** Data for this task follows **

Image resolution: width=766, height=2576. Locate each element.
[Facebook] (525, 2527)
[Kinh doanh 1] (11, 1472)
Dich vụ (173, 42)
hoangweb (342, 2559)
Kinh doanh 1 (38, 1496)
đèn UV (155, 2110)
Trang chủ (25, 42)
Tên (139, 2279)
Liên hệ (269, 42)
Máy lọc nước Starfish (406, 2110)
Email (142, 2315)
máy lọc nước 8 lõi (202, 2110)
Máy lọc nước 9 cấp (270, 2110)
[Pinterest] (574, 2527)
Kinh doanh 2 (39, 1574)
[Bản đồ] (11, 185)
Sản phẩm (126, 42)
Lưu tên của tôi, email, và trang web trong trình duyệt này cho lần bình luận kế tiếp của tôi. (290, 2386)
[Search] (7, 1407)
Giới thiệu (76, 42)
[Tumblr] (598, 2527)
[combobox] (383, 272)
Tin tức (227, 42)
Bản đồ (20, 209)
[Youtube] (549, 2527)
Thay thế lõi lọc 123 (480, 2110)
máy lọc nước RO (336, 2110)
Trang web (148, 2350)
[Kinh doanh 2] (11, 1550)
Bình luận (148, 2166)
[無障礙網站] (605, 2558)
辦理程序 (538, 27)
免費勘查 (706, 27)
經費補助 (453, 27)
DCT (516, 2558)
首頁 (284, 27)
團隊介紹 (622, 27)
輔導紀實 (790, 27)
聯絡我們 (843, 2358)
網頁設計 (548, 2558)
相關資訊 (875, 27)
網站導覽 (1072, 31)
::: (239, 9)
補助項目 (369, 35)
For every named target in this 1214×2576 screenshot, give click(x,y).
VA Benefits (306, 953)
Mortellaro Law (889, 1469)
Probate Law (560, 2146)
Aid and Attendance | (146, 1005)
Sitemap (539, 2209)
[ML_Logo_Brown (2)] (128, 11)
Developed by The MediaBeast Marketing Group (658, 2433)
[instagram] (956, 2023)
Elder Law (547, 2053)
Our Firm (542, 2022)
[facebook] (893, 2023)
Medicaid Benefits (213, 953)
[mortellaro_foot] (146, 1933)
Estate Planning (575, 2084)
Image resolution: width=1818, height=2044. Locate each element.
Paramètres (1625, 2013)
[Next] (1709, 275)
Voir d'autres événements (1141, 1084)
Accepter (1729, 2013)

** End of Data for this task **

Exercise requirements —
The required answer is the exact run of lines above starting at the line with "[Search] (7, 1407)" and ending at the line with "Bình luận (148, 2166)", with both ends present.

Completed task —
[Search] (7, 1407)
Giới thiệu (76, 42)
[Tumblr] (598, 2527)
[combobox] (383, 272)
Tin tức (227, 42)
Bản đồ (20, 209)
[Youtube] (549, 2527)
Thay thế lõi lọc 123 (480, 2110)
máy lọc nước RO (336, 2110)
Trang web (148, 2350)
[Kinh doanh 2] (11, 1550)
Bình luận (148, 2166)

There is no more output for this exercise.